» **GOAL**: Copy the data exactly, starting at the line that contains "This screenshot has width=1456, height=819." and continuing through the end of the data, both ends included. Leave the pictures out of your answer.

··· EXTRACTED MATERIAL

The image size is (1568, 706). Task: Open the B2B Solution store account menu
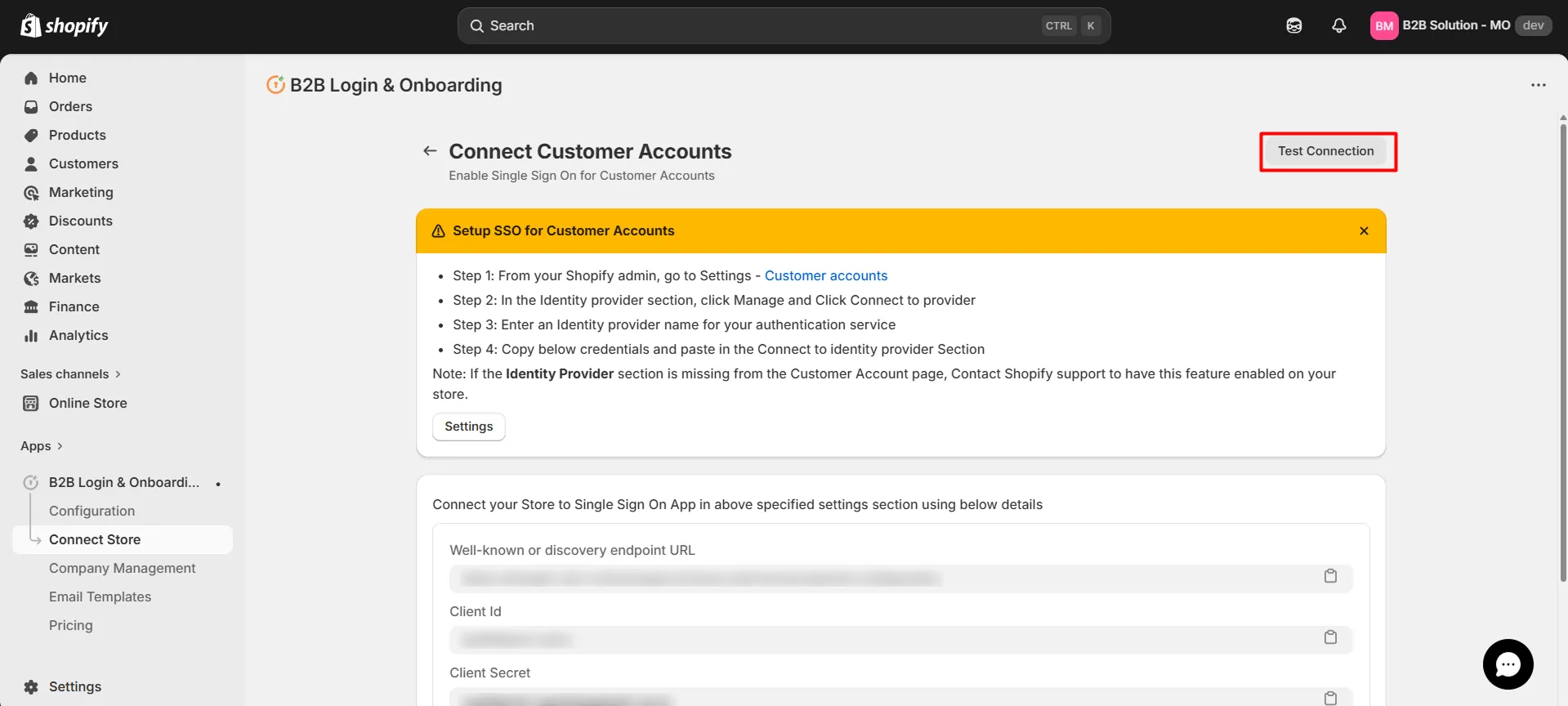1459,26
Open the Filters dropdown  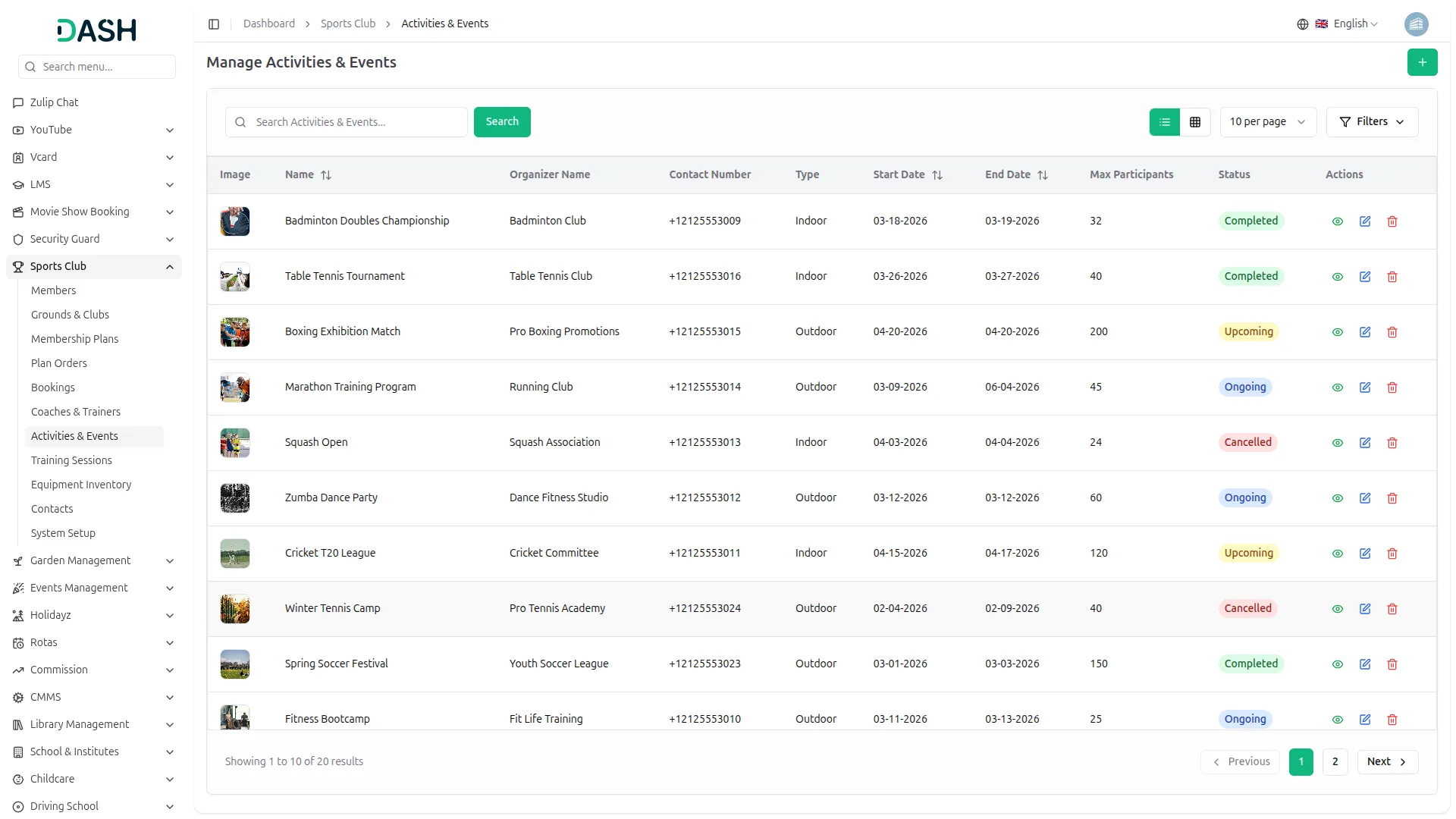coord(1372,122)
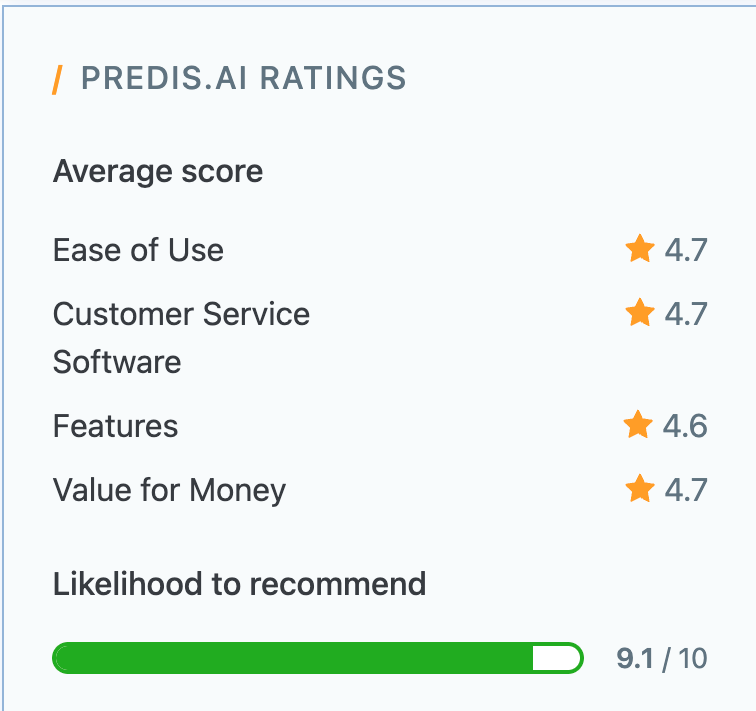Click the star icon beside Ease of Use
The height and width of the screenshot is (711, 756).
[x=639, y=249]
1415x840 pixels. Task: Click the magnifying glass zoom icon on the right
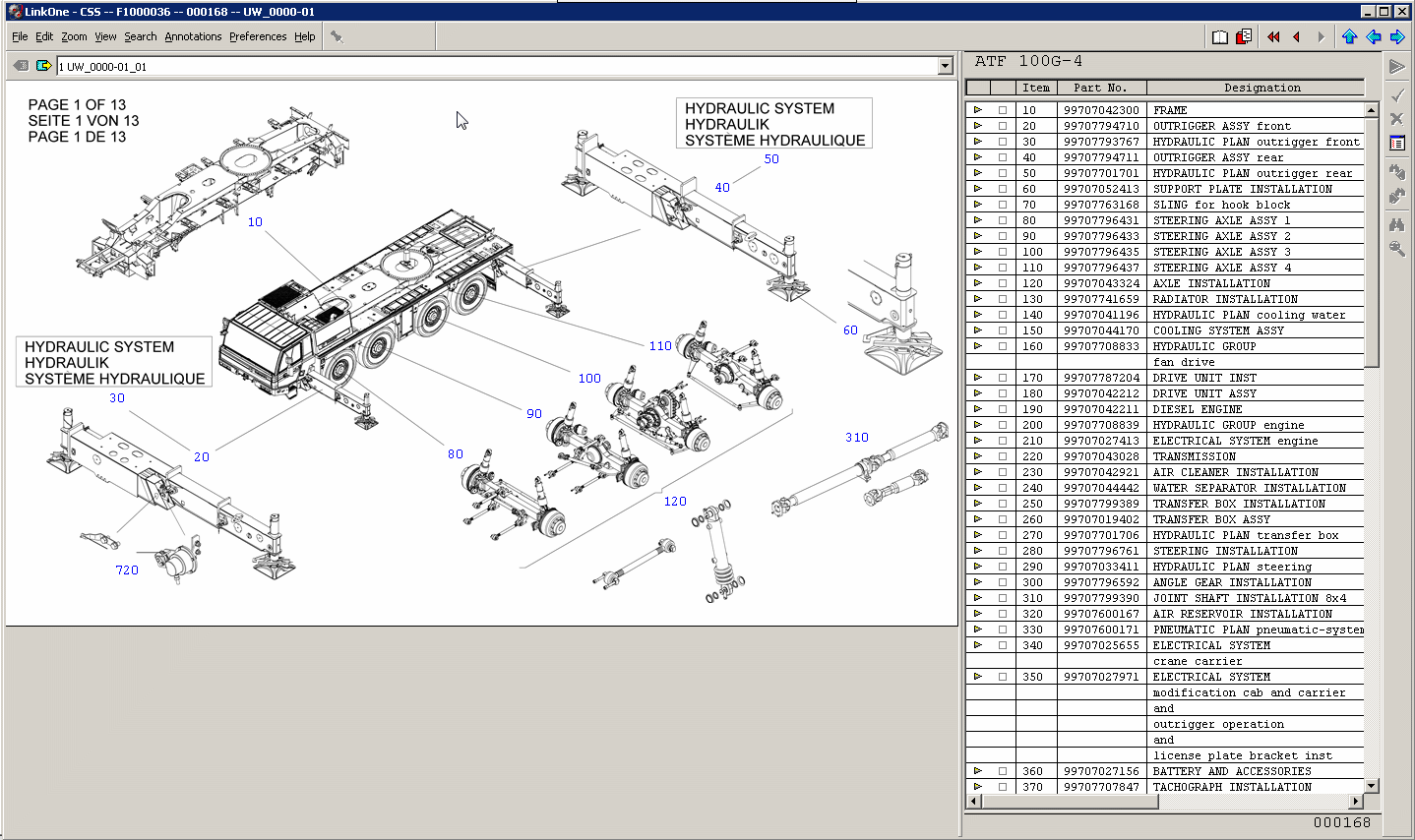1398,248
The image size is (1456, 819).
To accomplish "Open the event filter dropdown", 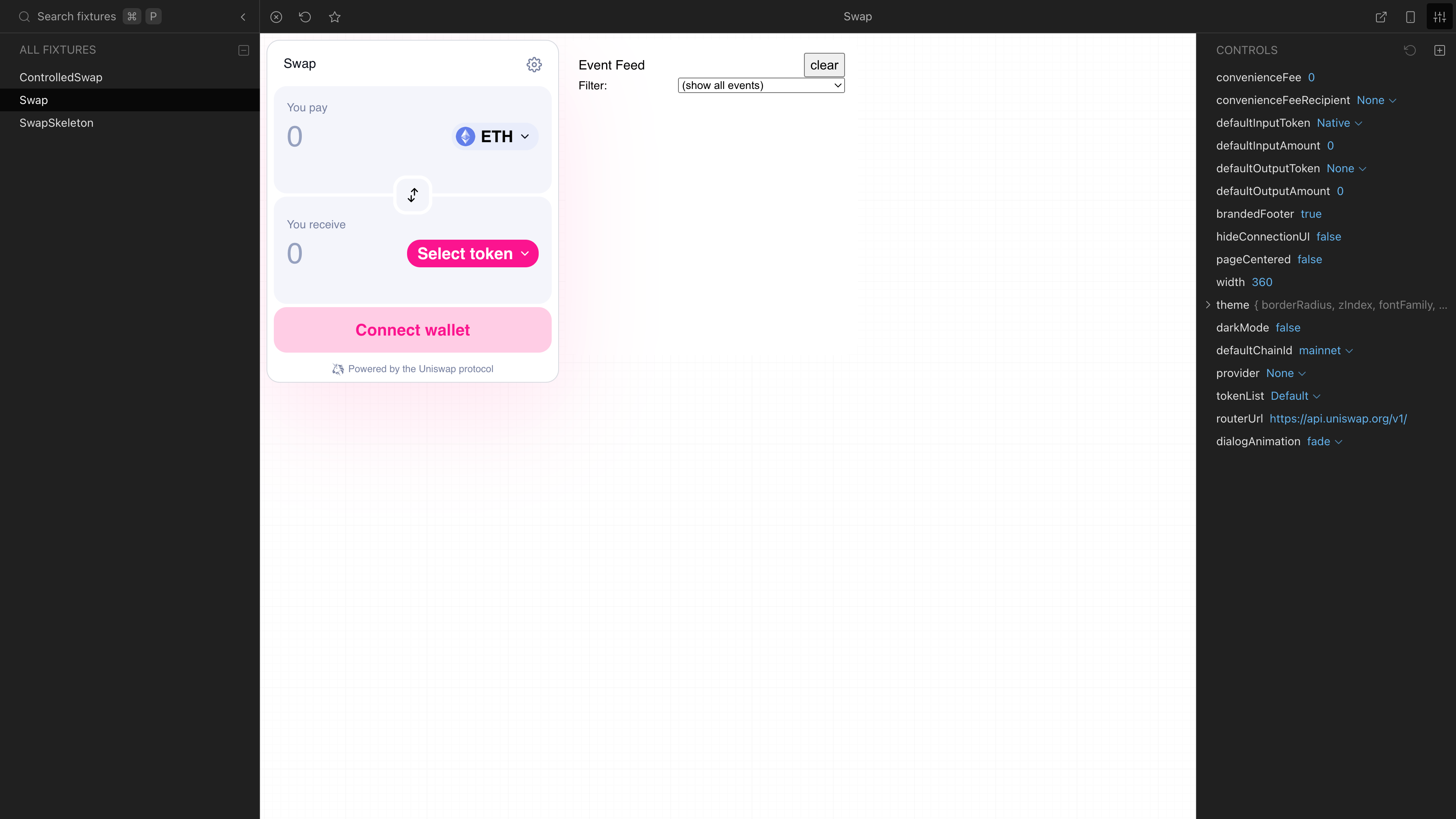I will point(761,85).
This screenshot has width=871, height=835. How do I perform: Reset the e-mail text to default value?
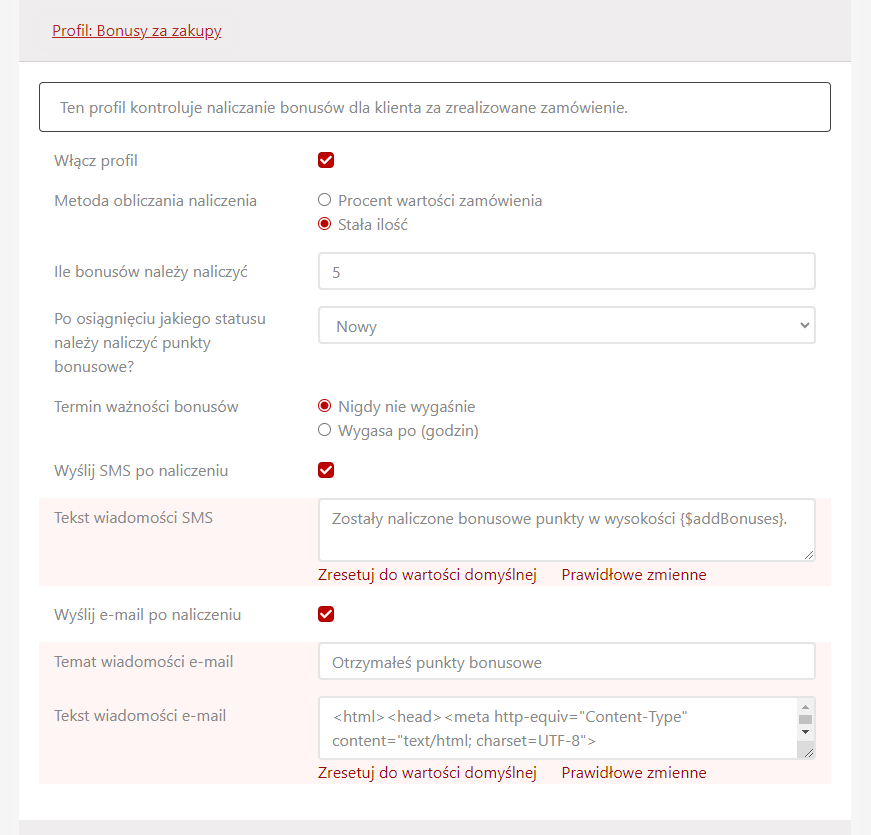point(427,773)
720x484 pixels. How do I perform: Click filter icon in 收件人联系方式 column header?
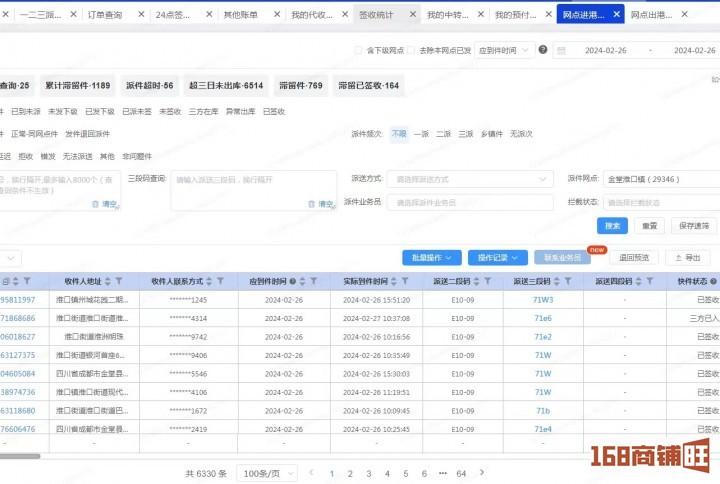[x=221, y=281]
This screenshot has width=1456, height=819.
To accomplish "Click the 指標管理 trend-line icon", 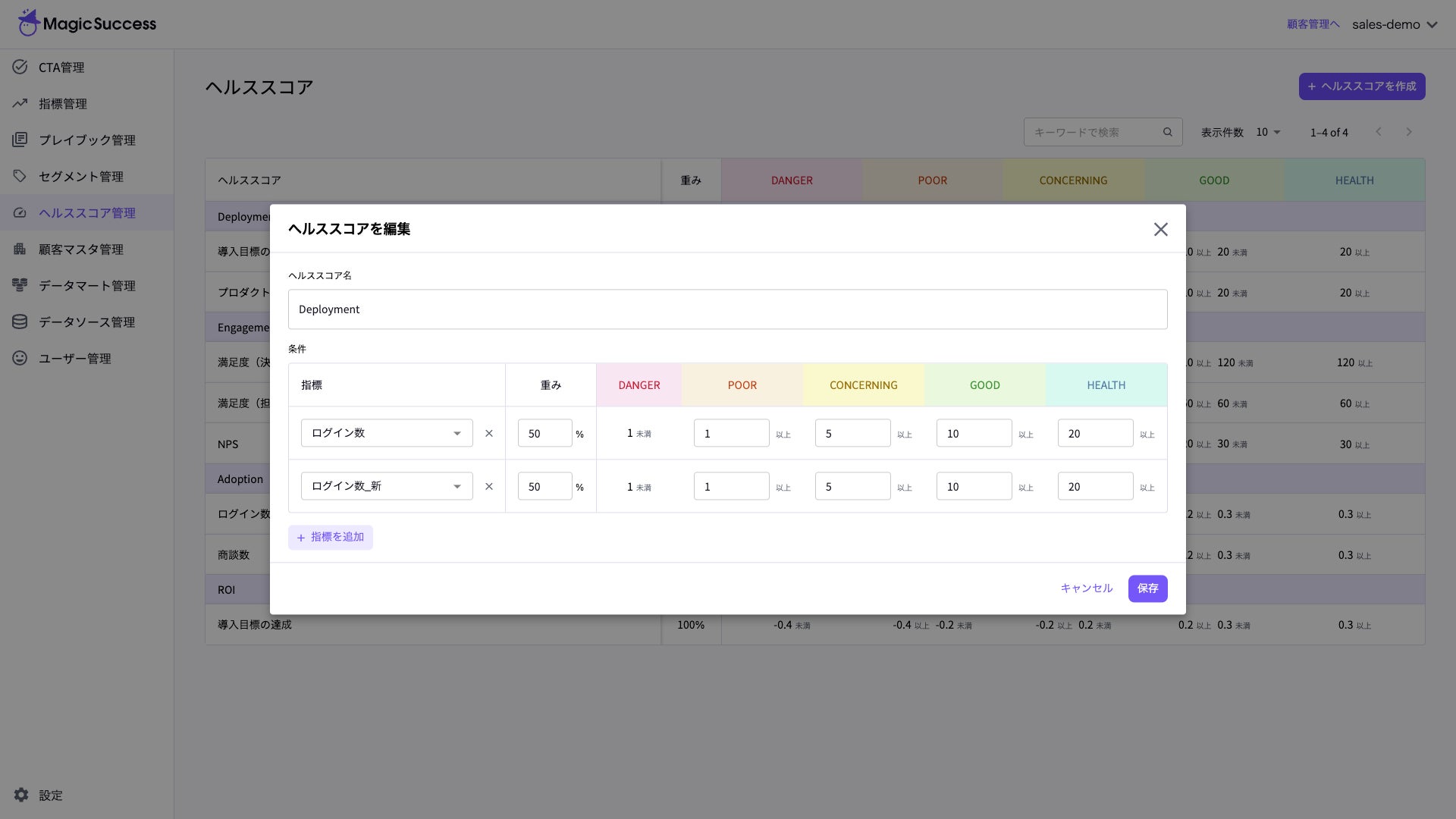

······

» **WRITTEN ANSWER**:
This screenshot has width=1456, height=819.
To accomplish "Click the 指標管理 trend-line icon", 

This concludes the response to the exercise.